文章目錄

訓練Word2vec

Word2vec

在NLP中，想要處理文本，避不開的問題就是如何表示詞。在Word2vec出現之前，詞以one-hot形式的編碼表示，即一個詞由一個僅包含0或1的向量表示，出現的單詞位置置爲1，其餘單詞位置置爲0。這樣的編碼方式有一些缺點，其中之一就是任意兩個單詞計算歐氏距離均相同，這樣顯然是不太合理的。比如apple和banana應該更加接近，而apple和dog舉例應該更遠。

顧名思義，Word2vec就是將一個單詞轉換爲一個向量，但是不同於one-hot的編碼方式，他更能表現詞與詞之間的關係。Word2vec所轉換的向量的維度是一個參數，需要在訓練前手動指定，維度越高，所包含的信息越多，但在訓練時時間和空間開銷也就越大。

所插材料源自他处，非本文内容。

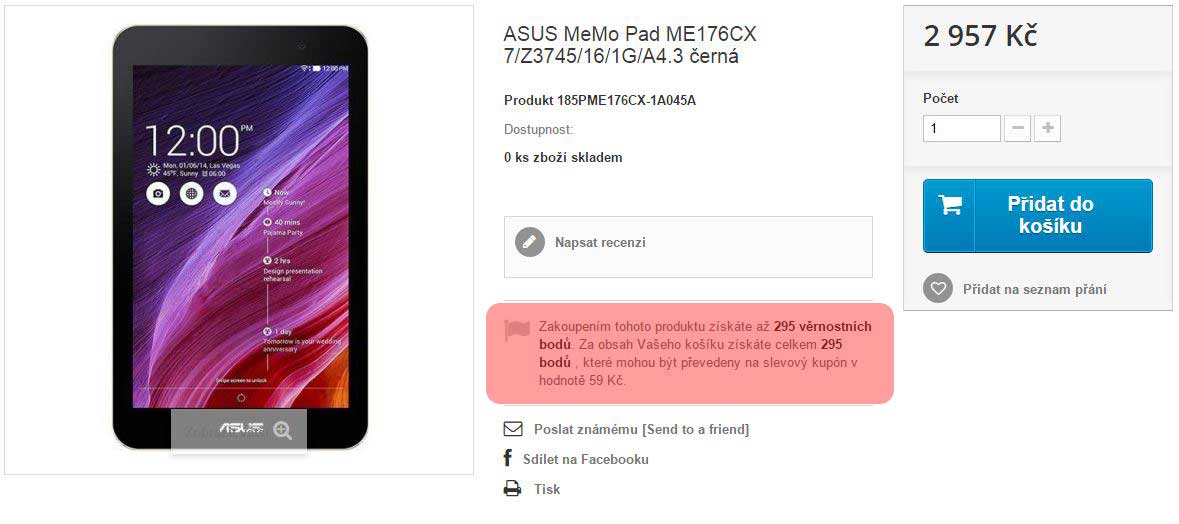This screenshot has height=524, width=1179.
Task: Click the ASUS MeMo Pad ME176CX title
Action: 630,45
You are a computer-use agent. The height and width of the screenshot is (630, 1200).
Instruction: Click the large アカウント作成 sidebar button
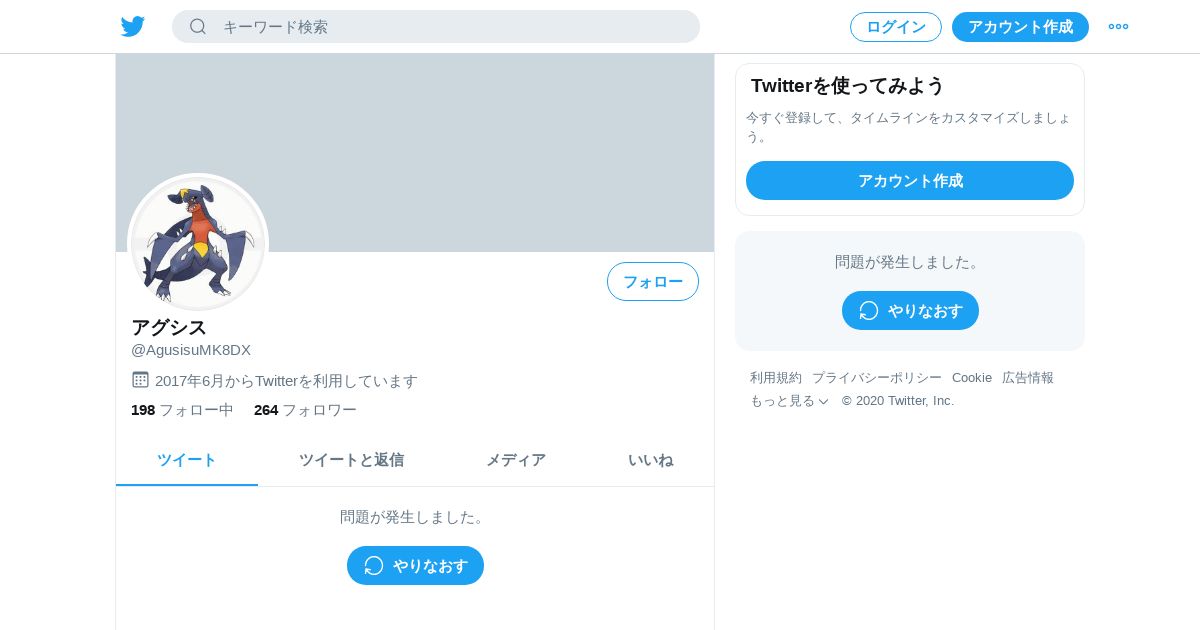pyautogui.click(x=910, y=181)
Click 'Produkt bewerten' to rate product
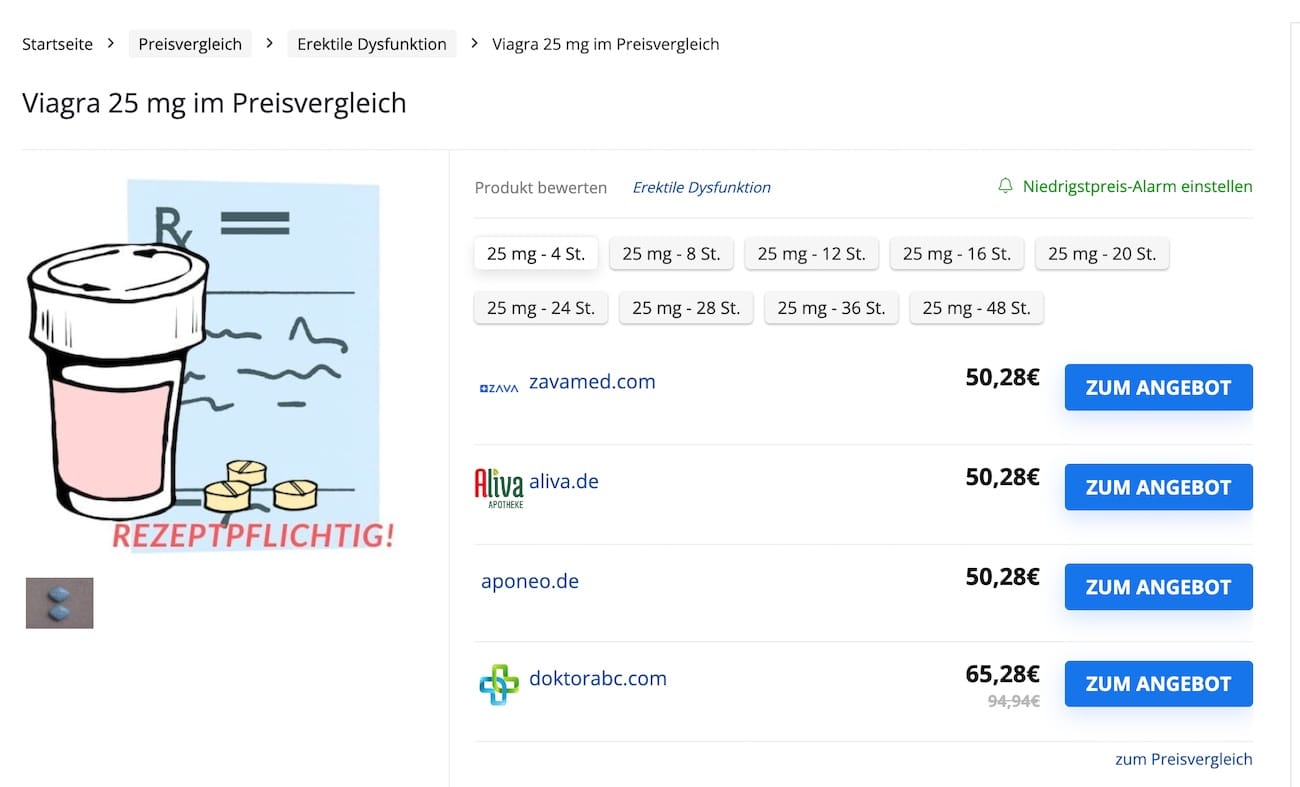 (540, 187)
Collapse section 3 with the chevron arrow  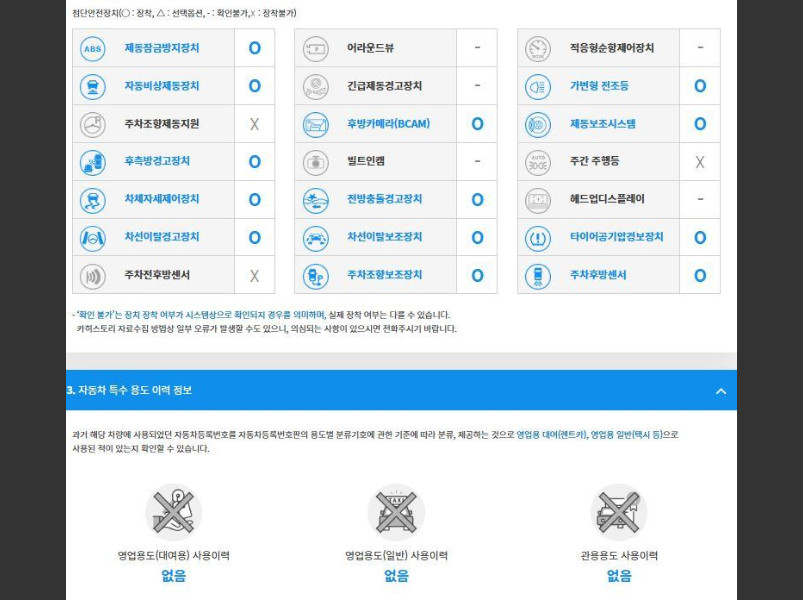[x=720, y=391]
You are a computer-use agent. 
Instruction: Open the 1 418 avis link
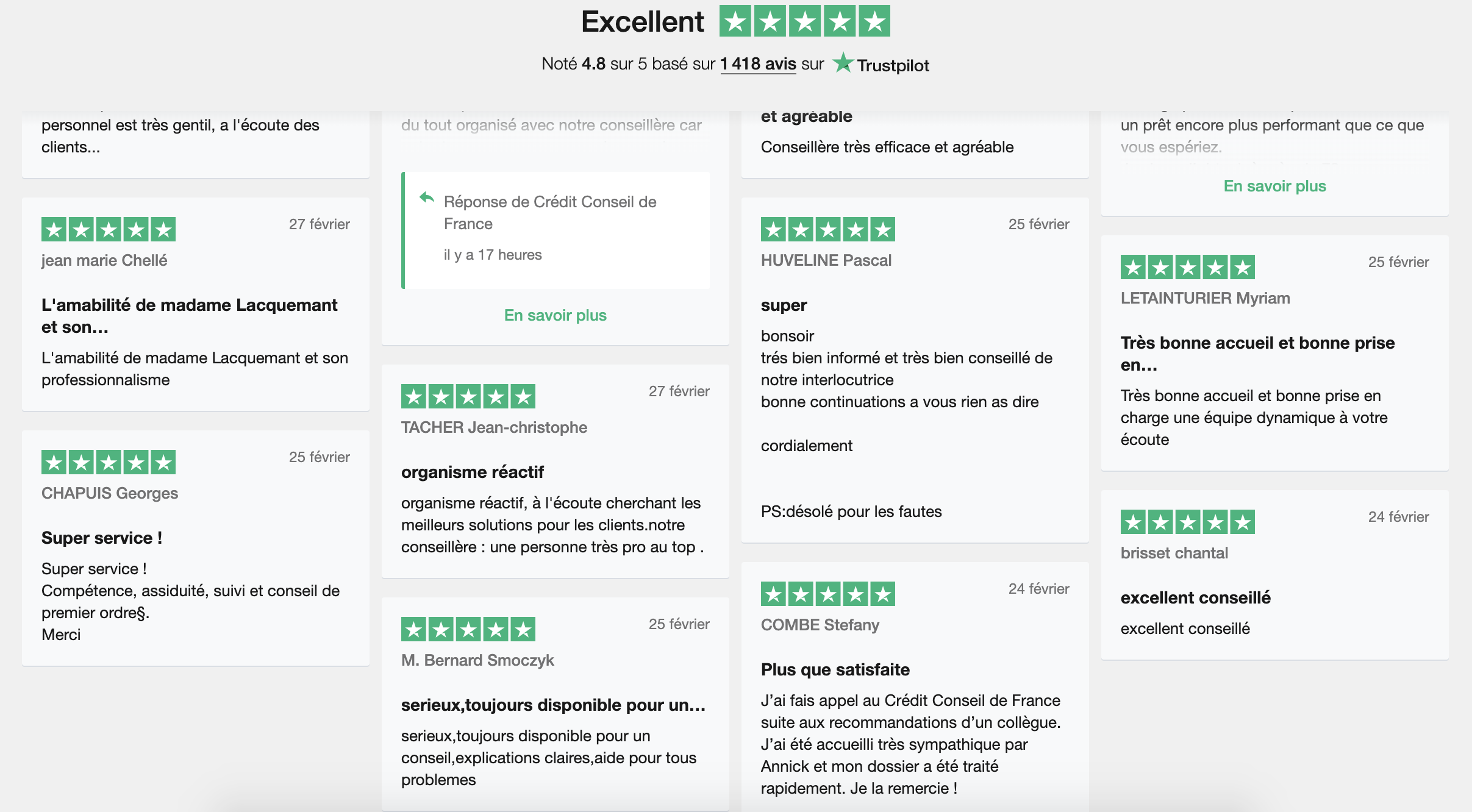758,64
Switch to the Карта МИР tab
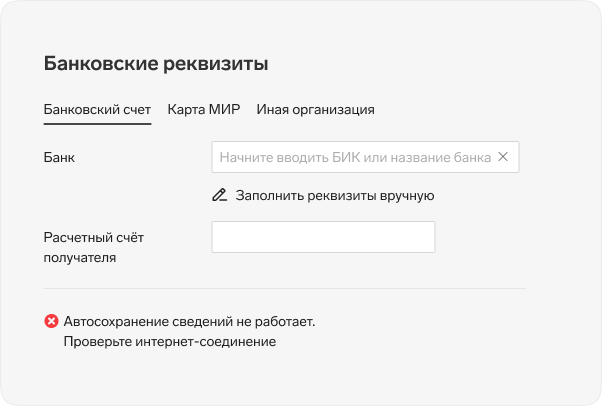The width and height of the screenshot is (602, 406). tap(204, 109)
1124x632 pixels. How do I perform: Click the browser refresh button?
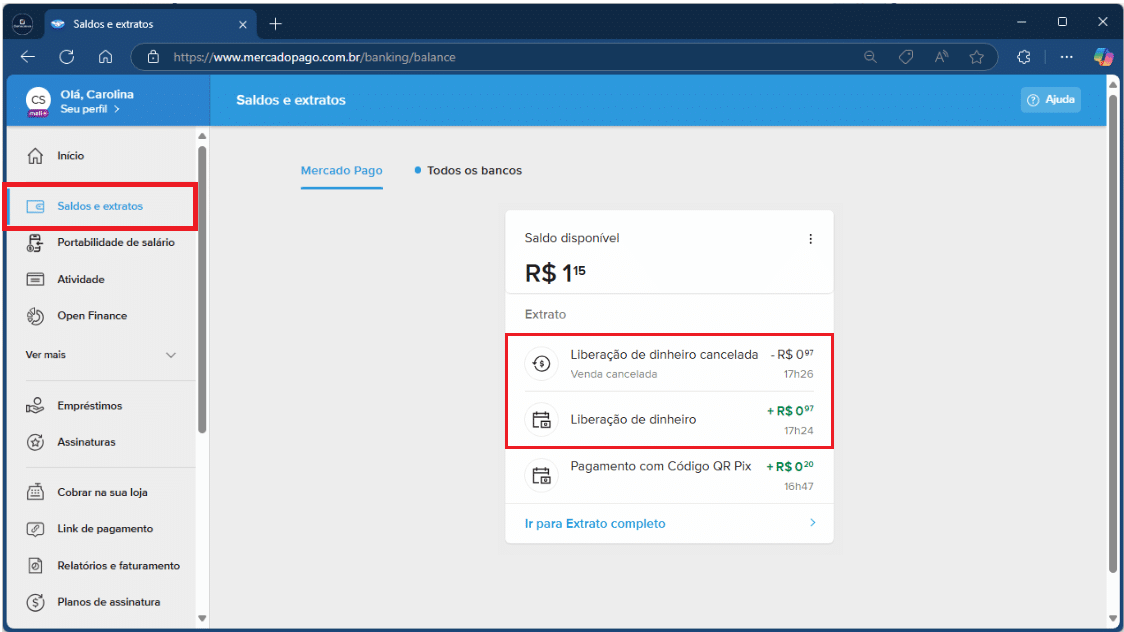point(67,57)
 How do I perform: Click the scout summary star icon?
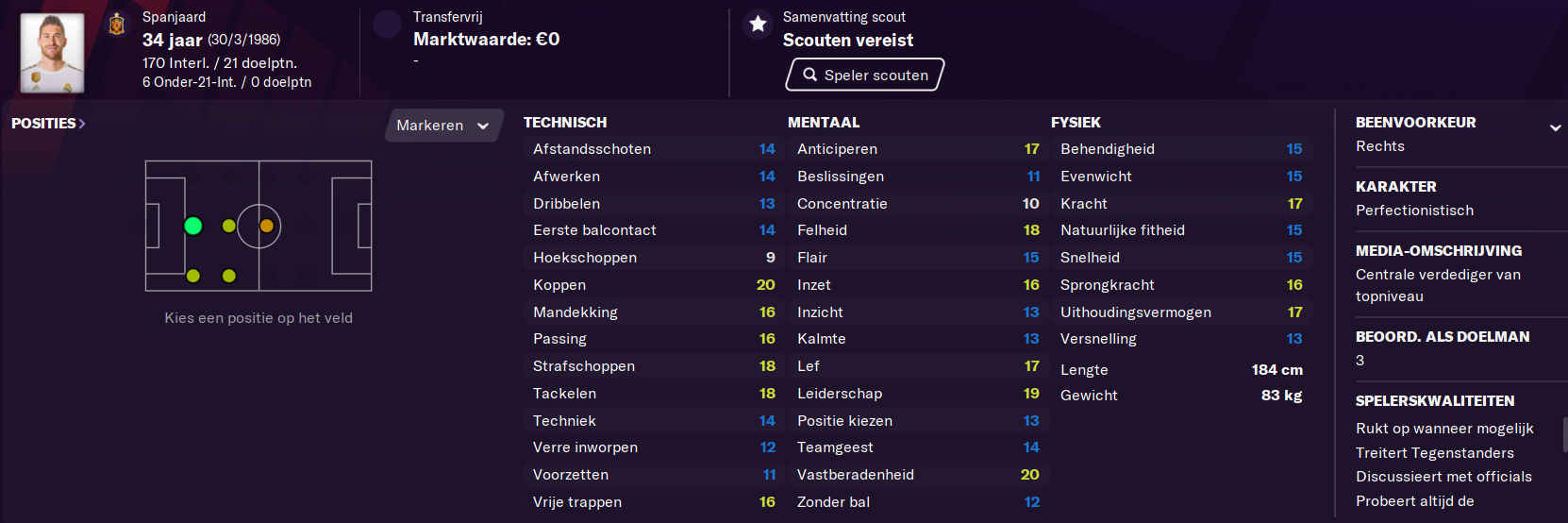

由於本篇主要介紹如何訓練Word2vec，算法原理就不展開了。

第三方庫

gensim

gensim是一個python主題模型第三方工具包，主要用於自然語言處理（NLP）和信息檢索（IR），其中包含了許多高效、易於訓練的算法，如Latent Semantic Analysis (LSA/LSI/SVD), Latent Dirichlet Allocation (LDA), Random Projections (RP), Hierarchical Dirichlet Process (HDP) 和 word2vec。本篇主要使用的是gensim中的word2vec模型。

安裝gensim也很簡單，可以選擇使用pip或者conda進行安裝。

pip install gensim
conda install gensim

nltk

nltk的全稱是Natural Language Toolkit，是一個用於自然語言處理的第三方庫。nltk提供了超過50個語料庫和字典資源，同時也提供文本方法如分類、分詞、標註等。本篇中主要使用到的是nltk中的分詞和停用詞。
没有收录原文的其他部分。